**What you are asked to do**
Starting from the first line below, copy the whole listing exactly.

**Provided data**
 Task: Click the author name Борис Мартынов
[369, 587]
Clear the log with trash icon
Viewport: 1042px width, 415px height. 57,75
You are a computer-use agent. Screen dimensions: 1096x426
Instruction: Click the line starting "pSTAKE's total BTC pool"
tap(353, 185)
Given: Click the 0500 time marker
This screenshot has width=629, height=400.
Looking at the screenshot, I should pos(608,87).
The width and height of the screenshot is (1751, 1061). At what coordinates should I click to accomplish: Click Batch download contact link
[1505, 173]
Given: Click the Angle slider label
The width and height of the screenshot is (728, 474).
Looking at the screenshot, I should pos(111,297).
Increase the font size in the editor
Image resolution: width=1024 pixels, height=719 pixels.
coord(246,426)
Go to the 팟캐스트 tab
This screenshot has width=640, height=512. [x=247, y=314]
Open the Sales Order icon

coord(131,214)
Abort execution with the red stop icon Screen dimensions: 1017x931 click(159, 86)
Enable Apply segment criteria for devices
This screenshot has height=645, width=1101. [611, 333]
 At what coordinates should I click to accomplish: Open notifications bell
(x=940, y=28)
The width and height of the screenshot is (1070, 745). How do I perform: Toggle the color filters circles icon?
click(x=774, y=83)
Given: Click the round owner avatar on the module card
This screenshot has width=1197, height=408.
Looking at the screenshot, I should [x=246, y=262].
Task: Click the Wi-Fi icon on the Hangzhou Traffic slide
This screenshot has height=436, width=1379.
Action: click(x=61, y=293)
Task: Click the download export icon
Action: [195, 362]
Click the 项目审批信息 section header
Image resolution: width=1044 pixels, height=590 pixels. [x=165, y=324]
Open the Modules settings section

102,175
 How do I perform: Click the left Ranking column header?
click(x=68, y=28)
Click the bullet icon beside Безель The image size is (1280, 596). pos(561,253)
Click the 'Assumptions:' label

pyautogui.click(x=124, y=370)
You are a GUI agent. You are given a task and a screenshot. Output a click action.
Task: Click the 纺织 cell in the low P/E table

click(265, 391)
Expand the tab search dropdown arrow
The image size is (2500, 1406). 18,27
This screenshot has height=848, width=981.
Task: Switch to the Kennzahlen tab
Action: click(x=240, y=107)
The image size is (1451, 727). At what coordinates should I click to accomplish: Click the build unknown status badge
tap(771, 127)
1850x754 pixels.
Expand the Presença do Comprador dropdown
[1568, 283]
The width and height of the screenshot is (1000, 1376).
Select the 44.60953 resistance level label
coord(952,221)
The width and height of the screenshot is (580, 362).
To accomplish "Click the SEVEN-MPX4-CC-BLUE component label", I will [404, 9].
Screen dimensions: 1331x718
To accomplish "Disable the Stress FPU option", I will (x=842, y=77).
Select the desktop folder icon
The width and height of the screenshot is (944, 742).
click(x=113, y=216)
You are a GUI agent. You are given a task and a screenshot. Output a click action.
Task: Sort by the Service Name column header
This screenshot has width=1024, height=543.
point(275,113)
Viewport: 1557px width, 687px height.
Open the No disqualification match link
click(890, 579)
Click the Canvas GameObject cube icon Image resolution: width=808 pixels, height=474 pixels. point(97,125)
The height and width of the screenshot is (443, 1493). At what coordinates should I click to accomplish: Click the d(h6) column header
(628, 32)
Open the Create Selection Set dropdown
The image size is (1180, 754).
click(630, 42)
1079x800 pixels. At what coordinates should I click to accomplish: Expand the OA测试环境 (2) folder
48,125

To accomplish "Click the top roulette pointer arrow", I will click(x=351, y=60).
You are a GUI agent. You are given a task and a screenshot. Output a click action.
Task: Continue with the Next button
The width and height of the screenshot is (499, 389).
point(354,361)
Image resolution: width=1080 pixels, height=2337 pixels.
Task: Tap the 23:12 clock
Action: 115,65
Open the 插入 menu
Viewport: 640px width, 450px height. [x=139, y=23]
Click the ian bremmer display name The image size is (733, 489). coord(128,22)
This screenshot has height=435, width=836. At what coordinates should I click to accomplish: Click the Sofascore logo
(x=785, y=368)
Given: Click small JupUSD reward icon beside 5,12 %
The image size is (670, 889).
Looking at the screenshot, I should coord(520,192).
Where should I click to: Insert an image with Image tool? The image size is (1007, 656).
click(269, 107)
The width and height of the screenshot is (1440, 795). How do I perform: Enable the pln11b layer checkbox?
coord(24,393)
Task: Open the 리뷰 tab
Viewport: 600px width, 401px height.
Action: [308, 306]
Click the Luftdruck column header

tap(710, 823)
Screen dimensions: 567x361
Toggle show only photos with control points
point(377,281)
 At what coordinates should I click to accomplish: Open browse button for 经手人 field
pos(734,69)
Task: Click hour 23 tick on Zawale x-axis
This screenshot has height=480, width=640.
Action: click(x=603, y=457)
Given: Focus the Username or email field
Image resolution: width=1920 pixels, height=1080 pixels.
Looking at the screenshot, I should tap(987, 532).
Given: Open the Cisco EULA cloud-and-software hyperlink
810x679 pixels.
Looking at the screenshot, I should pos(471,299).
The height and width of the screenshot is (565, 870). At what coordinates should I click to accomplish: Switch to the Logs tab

**Expected answer**
 Task: Click the author name Борис Мартынов
[369, 587]
Clear the log with trash icon
Viewport: 1042px width, 415px height. 57,75
You are a computer-use agent. Screen dimensions: 1096x426
Instruction: Click the line starting "pSTAKE's total BTC pool"
tap(353, 185)
Given: Click the 0500 time marker
This screenshot has width=629, height=400.
Looking at the screenshot, I should pos(608,87).
The width and height of the screenshot is (1751, 1061). At what coordinates should I click to accomplish: Click Batch download contact link
[1505, 173]
Given: Click the Angle slider label
The width and height of the screenshot is (728, 474).
Looking at the screenshot, I should pos(111,297).
Increase the font size in the editor
Image resolution: width=1024 pixels, height=719 pixels.
coord(246,426)
Go to the 팟캐스트 tab
This screenshot has width=640, height=512. [x=247, y=314]
Open the Sales Order icon

coord(131,214)
Abort execution with the red stop icon Screen dimensions: 1017x931 click(159, 86)
Enable Apply segment criteria for devices
This screenshot has height=645, width=1101. [611, 333]
 At what coordinates should I click to accomplish: Open notifications bell
(x=940, y=28)
The width and height of the screenshot is (1070, 745). How do I perform: Toggle the color filters circles icon?
click(x=774, y=83)
Given: Click the round owner avatar on the module card
This screenshot has width=1197, height=408.
Looking at the screenshot, I should [x=246, y=262].
Task: Click the Wi-Fi icon on the Hangzhou Traffic slide
This screenshot has height=436, width=1379.
Action: click(x=61, y=293)
Task: Click the download export icon
Action: [195, 362]
Click the 项目审批信息 section header
Image resolution: width=1044 pixels, height=590 pixels. [x=165, y=324]
Open the Modules settings section

102,175
 How do I perform: Click the left Ranking column header?
click(x=68, y=28)
Click the bullet icon beside Безель The image size is (1280, 596). pos(561,253)
Click the 'Assumptions:' label

pyautogui.click(x=124, y=370)
You are a GUI agent. You are given a task and a screenshot. Output a click action.
Task: Click the 纺织 cell in the low P/E table

click(265, 391)
Expand the tab search dropdown arrow
The image size is (2500, 1406). 18,27
This screenshot has height=848, width=981.
Task: Switch to the Kennzahlen tab
Action: click(x=240, y=107)
The image size is (1451, 727). At what coordinates should I click to accomplish: Click the build unknown status badge
tap(771, 127)
1850x754 pixels.
Expand the Presença do Comprador dropdown
[1568, 283]
The width and height of the screenshot is (1000, 1376).
Select the 44.60953 resistance level label
coord(952,221)
The width and height of the screenshot is (580, 362).
To accomplish "Click the SEVEN-MPX4-CC-BLUE component label", I will [404, 9].
Screen dimensions: 1331x718
To accomplish "Disable the Stress FPU option", I will (x=842, y=77).
Select the desktop folder icon
The width and height of the screenshot is (944, 742).
click(x=113, y=216)
You are a GUI agent. You are given a task and a screenshot. Output a click action.
Task: Sort by the Service Name column header
This screenshot has width=1024, height=543.
point(275,113)
Viewport: 1557px width, 687px height.
Open the No disqualification match link
click(890, 579)
Click the Canvas GameObject cube icon Image resolution: width=808 pixels, height=474 pixels. point(97,125)
The height and width of the screenshot is (443, 1493). At what coordinates should I click to accomplish: Click the d(h6) column header
(628, 32)
Open the Create Selection Set dropdown
The image size is (1180, 754).
click(630, 42)
1079x800 pixels. At what coordinates should I click to accomplish: Expand the OA测试环境 (2) folder
48,125

To accomplish "Click the top roulette pointer arrow", I will click(x=351, y=60).
You are a GUI agent. You are given a task and a screenshot. Output a click action.
Task: Continue with the Next button
The width and height of the screenshot is (499, 389).
point(354,361)
Image resolution: width=1080 pixels, height=2337 pixels.
Task: Tap the 23:12 clock
Action: 115,65
Open the 插入 menu
Viewport: 640px width, 450px height. [x=139, y=23]
Click the ian bremmer display name The image size is (733, 489). coord(128,22)
This screenshot has height=435, width=836. At what coordinates should I click to accomplish: Click the Sofascore logo
(x=785, y=368)
Given: Click small JupUSD reward icon beside 5,12 %
The image size is (670, 889).
Looking at the screenshot, I should coord(520,192).
Where should I click to: Insert an image with Image tool? The image size is (1007, 656).
click(269, 107)
The width and height of the screenshot is (1440, 795). How do I perform: Enable the pln11b layer checkbox?
coord(24,393)
Task: Open the 리뷰 tab
Viewport: 600px width, 401px height.
Action: [308, 306]
Click the Luftdruck column header

tap(710, 823)
Screen dimensions: 567x361
Toggle show only photos with control points
point(377,281)
 At what coordinates should I click to accomplish: Open browse button for 经手人 field
pos(734,69)
Task: Click hour 23 tick on Zawale x-axis
This screenshot has height=480, width=640.
Action: click(x=603, y=457)
Given: Focus the Username or email field
Image resolution: width=1920 pixels, height=1080 pixels.
Looking at the screenshot, I should tap(987, 532).
Given: Open the Cisco EULA cloud-and-software hyperlink
810x679 pixels.
Looking at the screenshot, I should pos(471,299).
The height and width of the screenshot is (565, 870). At what coordinates should I click to accomplish: Switch to the Logs tab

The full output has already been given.